The real trick to operating obsoleted hardware and an O/S is to buy multiple spare equipment. This equipment is going to become startlingly cheap in the next few years, so keep your eyes open for it. In your free time, configure these spare systems to be identical to your production boxes. In this manner, if your primary systems should fail, you can actually swap out a spare system faster than you can call for assistance and certainly be back on line before the repair people arrive, if you need them. Doing this also allows you to find out what's wrong with the failed system at a leisurely pace and get it back up and running on a schedule that's far more appropriate to the task than one dictated by panic.

As I mentioned at the beginning of this note, I do not believe that staying on the HP3000 indefinitely to be a particularly risky strategy. If your code and business procedures work well today, they will work just as well tomorrow, a week from today, or twenty years from now. In great contrast, migration may be the riskiest thing you can do.

Over the years, we've had a great many customers move off of the HP3000 and we've been very interested in hearing about their successes and their failures. The former users who have had their companies bought out by a larger organization have had the greatest success. The larger organization dictates what kind of computer system they're going to use, and in this situation, the HP3000 often loses. Nonetheless, our former customers generally have to do no more than have their terminals changed out and learn the new business rules as they connect to the central server at company headquarters.

In this company-purchase environment, everything has been relatively well smoothed out in advance by the purchasing organization, optimizing their procedures over a period of years, if not decades. But the same hasn't been true of our customers who have "migrated" off of the HP3000 onto some other platform, based on their own volition.
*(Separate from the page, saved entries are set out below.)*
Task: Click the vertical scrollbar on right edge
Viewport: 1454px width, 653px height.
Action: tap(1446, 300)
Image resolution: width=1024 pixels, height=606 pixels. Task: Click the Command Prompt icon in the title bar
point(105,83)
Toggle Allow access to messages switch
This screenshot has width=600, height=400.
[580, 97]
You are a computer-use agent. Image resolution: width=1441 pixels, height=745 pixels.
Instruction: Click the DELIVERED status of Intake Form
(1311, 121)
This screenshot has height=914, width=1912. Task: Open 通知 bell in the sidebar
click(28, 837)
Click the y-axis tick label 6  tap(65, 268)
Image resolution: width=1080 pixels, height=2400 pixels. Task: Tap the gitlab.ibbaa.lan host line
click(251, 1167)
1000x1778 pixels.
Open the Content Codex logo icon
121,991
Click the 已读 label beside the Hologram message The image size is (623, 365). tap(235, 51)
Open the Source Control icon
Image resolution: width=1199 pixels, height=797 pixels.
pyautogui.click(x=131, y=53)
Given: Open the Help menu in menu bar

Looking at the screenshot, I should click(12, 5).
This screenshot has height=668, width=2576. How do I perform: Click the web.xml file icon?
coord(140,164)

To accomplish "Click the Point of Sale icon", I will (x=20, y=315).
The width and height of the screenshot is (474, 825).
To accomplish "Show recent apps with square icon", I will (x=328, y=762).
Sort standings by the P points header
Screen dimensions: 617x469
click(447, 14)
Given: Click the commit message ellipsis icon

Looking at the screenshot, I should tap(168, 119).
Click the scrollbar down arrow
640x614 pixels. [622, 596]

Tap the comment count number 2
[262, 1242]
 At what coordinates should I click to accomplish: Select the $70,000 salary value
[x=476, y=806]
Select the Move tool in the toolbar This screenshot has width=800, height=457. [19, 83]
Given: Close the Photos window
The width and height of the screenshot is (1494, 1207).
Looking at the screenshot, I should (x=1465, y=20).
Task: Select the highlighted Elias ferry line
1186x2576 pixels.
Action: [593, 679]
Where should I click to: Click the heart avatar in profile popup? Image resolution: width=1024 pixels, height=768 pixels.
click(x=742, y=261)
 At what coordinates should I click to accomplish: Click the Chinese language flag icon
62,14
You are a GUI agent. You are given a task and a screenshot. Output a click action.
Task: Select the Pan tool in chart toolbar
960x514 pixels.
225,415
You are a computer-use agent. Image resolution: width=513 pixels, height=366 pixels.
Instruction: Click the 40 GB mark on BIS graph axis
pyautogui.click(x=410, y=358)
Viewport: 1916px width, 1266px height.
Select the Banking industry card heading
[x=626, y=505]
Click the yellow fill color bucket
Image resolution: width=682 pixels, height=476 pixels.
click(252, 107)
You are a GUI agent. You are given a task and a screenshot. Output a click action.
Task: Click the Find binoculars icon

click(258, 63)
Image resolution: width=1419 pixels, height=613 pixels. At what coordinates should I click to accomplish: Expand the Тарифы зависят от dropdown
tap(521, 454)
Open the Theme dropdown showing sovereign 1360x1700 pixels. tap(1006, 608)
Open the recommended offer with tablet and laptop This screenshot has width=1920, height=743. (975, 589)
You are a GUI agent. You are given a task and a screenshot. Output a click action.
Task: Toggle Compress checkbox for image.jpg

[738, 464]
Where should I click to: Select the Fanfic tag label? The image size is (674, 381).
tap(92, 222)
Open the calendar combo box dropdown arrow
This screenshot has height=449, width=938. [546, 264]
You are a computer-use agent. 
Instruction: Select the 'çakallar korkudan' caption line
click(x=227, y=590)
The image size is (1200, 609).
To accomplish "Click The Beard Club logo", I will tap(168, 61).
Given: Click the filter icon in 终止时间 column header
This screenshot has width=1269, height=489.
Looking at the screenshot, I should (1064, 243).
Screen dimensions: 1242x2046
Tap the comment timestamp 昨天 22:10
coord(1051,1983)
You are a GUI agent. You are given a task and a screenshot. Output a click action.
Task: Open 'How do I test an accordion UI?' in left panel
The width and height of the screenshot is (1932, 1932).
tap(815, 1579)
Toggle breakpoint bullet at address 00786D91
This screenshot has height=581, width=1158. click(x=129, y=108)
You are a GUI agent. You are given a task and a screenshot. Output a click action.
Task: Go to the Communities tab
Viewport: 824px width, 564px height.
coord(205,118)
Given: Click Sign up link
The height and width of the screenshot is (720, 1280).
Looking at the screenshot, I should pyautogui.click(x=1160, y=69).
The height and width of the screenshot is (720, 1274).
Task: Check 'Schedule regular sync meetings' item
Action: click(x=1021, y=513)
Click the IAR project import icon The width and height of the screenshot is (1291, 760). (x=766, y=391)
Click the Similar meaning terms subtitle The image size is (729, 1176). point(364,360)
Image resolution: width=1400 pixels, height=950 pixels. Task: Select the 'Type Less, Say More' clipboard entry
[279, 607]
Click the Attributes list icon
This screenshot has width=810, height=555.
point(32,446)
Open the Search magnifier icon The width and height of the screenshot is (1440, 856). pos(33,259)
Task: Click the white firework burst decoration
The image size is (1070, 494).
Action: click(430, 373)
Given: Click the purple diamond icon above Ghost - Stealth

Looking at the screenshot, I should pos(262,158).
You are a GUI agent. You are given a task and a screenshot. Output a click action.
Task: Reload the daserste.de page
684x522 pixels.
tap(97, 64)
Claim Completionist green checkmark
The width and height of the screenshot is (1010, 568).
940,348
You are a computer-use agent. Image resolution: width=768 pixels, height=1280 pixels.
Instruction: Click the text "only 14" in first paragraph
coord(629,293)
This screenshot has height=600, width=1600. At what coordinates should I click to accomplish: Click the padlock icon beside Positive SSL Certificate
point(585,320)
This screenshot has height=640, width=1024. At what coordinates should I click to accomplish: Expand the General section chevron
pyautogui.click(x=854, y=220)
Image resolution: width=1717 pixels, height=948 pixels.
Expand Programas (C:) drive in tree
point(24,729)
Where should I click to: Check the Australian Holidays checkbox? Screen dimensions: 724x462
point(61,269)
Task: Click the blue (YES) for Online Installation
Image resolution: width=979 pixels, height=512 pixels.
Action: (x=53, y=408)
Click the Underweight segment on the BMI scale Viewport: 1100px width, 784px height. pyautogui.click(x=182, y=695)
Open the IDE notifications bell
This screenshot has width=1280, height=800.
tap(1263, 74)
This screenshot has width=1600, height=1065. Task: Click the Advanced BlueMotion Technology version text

Their costs of migration have universally been far higher than anyone originally estimated, as have the times involved. Indeed, the migration efforts were so difficult that a few of our former customers have outrightly failed during the process and many others were put at high risk. There's no single day in the life of a company when the computer system, no matter how it's architected, that it can't operate and fulfill its business purpose, and it's this simple necessity that makes migration so extremely difficult.

If your choices boil down to choosing between a "migration" process, which may cost millions of dollars, and which may well put the company at risk, and doing nothing, other than purchasing a number of very inexpensive spares, staying put may well be the least risky thing you could ever do.